Exercise prompt
Please copy out the listing below in full and exactly.

^^^^^^^^^^^^^^^^

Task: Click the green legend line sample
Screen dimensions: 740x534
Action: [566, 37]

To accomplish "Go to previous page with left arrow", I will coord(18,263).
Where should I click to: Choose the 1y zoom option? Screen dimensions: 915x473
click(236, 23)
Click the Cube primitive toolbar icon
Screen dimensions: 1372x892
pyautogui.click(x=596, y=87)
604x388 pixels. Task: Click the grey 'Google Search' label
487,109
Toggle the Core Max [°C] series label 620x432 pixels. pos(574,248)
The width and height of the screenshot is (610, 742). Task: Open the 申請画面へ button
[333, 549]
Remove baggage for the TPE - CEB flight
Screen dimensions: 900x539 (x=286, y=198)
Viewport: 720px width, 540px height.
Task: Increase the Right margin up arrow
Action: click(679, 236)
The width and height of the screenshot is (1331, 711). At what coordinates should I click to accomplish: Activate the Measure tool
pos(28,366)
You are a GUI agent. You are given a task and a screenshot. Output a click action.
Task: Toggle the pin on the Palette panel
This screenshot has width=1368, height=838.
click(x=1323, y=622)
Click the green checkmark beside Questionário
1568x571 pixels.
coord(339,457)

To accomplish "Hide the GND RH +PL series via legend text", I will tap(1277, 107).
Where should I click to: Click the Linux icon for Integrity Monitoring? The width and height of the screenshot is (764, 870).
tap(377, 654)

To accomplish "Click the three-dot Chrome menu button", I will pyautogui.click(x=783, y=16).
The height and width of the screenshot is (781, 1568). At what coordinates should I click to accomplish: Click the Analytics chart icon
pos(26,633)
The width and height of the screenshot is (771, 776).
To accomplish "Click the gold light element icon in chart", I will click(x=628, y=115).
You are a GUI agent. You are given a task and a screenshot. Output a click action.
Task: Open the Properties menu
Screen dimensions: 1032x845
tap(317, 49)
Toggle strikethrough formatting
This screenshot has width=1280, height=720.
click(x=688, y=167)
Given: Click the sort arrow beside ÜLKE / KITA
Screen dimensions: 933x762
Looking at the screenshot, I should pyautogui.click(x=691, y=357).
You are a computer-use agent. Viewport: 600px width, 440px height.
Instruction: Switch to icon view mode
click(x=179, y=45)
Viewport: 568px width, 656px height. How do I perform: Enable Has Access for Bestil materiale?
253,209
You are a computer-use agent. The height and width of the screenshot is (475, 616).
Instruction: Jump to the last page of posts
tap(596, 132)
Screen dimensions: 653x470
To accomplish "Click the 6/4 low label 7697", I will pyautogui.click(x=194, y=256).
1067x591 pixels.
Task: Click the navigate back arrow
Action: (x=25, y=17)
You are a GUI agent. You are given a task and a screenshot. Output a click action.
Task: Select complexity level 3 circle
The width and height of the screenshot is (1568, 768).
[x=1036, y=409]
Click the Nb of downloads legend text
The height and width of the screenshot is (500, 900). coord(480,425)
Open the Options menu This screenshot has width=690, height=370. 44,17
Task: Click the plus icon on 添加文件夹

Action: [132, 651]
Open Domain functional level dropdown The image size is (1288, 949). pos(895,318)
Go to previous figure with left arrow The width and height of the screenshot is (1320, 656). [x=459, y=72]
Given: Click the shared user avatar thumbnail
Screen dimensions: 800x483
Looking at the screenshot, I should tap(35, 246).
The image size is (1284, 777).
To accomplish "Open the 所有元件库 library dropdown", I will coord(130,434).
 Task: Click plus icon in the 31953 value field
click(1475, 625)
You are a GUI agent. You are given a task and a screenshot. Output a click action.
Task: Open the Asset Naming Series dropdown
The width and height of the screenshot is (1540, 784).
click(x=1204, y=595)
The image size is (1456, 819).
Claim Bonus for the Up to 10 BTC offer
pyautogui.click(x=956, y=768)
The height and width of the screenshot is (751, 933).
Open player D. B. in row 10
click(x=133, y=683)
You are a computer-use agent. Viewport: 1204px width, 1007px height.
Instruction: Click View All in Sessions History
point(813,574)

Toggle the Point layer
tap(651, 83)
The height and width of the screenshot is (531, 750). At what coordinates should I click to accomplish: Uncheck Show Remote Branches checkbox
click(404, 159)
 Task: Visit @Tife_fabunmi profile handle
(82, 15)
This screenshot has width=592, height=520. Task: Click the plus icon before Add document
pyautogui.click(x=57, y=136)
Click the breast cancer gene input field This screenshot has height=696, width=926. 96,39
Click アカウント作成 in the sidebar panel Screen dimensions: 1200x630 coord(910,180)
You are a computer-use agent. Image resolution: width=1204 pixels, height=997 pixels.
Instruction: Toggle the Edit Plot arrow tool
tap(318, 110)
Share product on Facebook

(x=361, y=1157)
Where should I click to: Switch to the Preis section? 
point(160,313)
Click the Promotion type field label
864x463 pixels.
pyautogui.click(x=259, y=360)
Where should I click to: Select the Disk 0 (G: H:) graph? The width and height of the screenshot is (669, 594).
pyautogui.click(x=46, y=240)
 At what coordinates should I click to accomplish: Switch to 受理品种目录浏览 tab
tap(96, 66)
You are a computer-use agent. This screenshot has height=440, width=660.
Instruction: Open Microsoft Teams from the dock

^^^^^^^^^^^^^^^^

Solution
Task: Click the green legend line sample
Screen dimensions: 740x534
Action: [566, 37]

To accomplish "Go to previous page with left arrow", I will coord(18,263).
Where should I click to: Choose the 1y zoom option? Screen dimensions: 915x473
click(236, 23)
Click the Cube primitive toolbar icon
Screen dimensions: 1372x892
pyautogui.click(x=596, y=87)
604x388 pixels. Task: Click the grey 'Google Search' label
487,109
Toggle the Core Max [°C] series label 620x432 pixels. pos(574,248)
The width and height of the screenshot is (610, 742). Task: Open the 申請画面へ button
[333, 549]
Remove baggage for the TPE - CEB flight
Screen dimensions: 900x539 (x=286, y=198)
Viewport: 720px width, 540px height.
Task: Increase the Right margin up arrow
Action: click(679, 236)
The width and height of the screenshot is (1331, 711). At what coordinates should I click to accomplish: Activate the Measure tool
pos(28,366)
You are a GUI agent. You are given a task and a screenshot. Output a click action.
Task: Toggle the pin on the Palette panel
This screenshot has width=1368, height=838.
click(x=1323, y=622)
Click the green checkmark beside Questionário
1568x571 pixels.
coord(339,457)

To accomplish "Hide the GND RH +PL series via legend text", I will tap(1277, 107).
Where should I click to: Click the Linux icon for Integrity Monitoring? The width and height of the screenshot is (764, 870).
tap(377, 654)

To accomplish "Click the three-dot Chrome menu button", I will pyautogui.click(x=783, y=16).
The height and width of the screenshot is (781, 1568). At what coordinates should I click to accomplish: Click the Analytics chart icon
pos(26,633)
The width and height of the screenshot is (771, 776).
To accomplish "Click the gold light element icon in chart", I will click(x=628, y=115).
You are a GUI agent. You are given a task and a screenshot. Output a click action.
Task: Open the Properties menu
Screen dimensions: 1032x845
tap(317, 49)
Toggle strikethrough formatting
This screenshot has width=1280, height=720.
click(x=688, y=167)
Given: Click the sort arrow beside ÜLKE / KITA
Screen dimensions: 933x762
Looking at the screenshot, I should pyautogui.click(x=691, y=357).
You are a computer-use agent. Viewport: 600px width, 440px height.
Instruction: Switch to icon view mode
click(x=179, y=45)
Viewport: 568px width, 656px height. How do I perform: Enable Has Access for Bestil materiale?
253,209
You are a computer-use agent. The height and width of the screenshot is (475, 616).
Instruction: Jump to the last page of posts
tap(596, 132)
Screen dimensions: 653x470
To accomplish "Click the 6/4 low label 7697", I will pyautogui.click(x=194, y=256).
1067x591 pixels.
Task: Click the navigate back arrow
Action: (x=25, y=17)
You are a GUI agent. You are given a task and a screenshot. Output a click action.
Task: Select complexity level 3 circle
The width and height of the screenshot is (1568, 768).
[x=1036, y=409]
Click the Nb of downloads legend text
The height and width of the screenshot is (500, 900). coord(480,425)
Open the Options menu This screenshot has width=690, height=370. 44,17
Task: Click the plus icon on 添加文件夹

Action: [132, 651]
Open Domain functional level dropdown The image size is (1288, 949). pos(895,318)
Go to previous figure with left arrow The width and height of the screenshot is (1320, 656). [x=459, y=72]
Given: Click the shared user avatar thumbnail
Screen dimensions: 800x483
Looking at the screenshot, I should tap(35, 246).
The image size is (1284, 777).
To accomplish "Open the 所有元件库 library dropdown", I will coord(130,434).
 Task: Click plus icon in the 31953 value field
click(1475, 625)
You are a GUI agent. You are given a task and a screenshot. Output a click action.
Task: Open the Asset Naming Series dropdown
The width and height of the screenshot is (1540, 784).
click(x=1204, y=595)
The image size is (1456, 819).
Claim Bonus for the Up to 10 BTC offer
pyautogui.click(x=956, y=768)
The height and width of the screenshot is (751, 933).
Open player D. B. in row 10
click(x=133, y=683)
You are a computer-use agent. Viewport: 1204px width, 1007px height.
Instruction: Click View All in Sessions History
point(813,574)

Toggle the Point layer
tap(651, 83)
The height and width of the screenshot is (531, 750). At what coordinates should I click to accomplish: Uncheck Show Remote Branches checkbox
click(404, 159)
 Task: Visit @Tife_fabunmi profile handle
(82, 15)
This screenshot has width=592, height=520. Task: Click the plus icon before Add document
pyautogui.click(x=57, y=136)
Click the breast cancer gene input field This screenshot has height=696, width=926. 96,39
Click アカウント作成 in the sidebar panel Screen dimensions: 1200x630 coord(910,180)
You are a computer-use agent. Image resolution: width=1204 pixels, height=997 pixels.
Instruction: Toggle the Edit Plot arrow tool
tap(318, 110)
Share product on Facebook

(x=361, y=1157)
Where should I click to: Switch to the Preis section? 
point(160,313)
Click the Promotion type field label
864x463 pixels.
pyautogui.click(x=259, y=360)
Where should I click to: Select the Disk 0 (G: H:) graph? The width and height of the screenshot is (669, 594).
pyautogui.click(x=46, y=240)
 At what coordinates should I click to accomplish: Switch to 受理品种目录浏览 tab
tap(96, 66)
You are a computer-use agent. This screenshot has height=440, width=660.
Instruction: Open Microsoft Teams from the dock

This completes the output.